### RECORDS SHOWN

►

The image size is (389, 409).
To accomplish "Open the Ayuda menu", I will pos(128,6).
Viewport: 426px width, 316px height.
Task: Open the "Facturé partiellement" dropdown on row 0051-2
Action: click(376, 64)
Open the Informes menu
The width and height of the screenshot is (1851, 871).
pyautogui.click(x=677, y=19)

◄
►

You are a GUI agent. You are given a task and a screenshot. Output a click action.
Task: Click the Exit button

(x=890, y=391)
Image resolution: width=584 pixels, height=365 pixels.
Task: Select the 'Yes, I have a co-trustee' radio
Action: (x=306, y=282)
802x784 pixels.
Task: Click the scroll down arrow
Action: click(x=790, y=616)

◄

### SHORT EXERCISE
Reproduce the part of the data that opens with the line containing "You are a GUI" and closes with the line containing "Action: click(x=790, y=616)", substituting "Close button" for "Exit button" and leaving everything else unchanged.

### WRITTEN SOLUTION
You are a GUI agent. You are given a task and a screenshot. Output a click action.
Task: Click the Close button

(x=890, y=391)
Image resolution: width=584 pixels, height=365 pixels.
Task: Select the 'Yes, I have a co-trustee' radio
Action: (x=306, y=282)
802x784 pixels.
Task: Click the scroll down arrow
Action: click(x=790, y=616)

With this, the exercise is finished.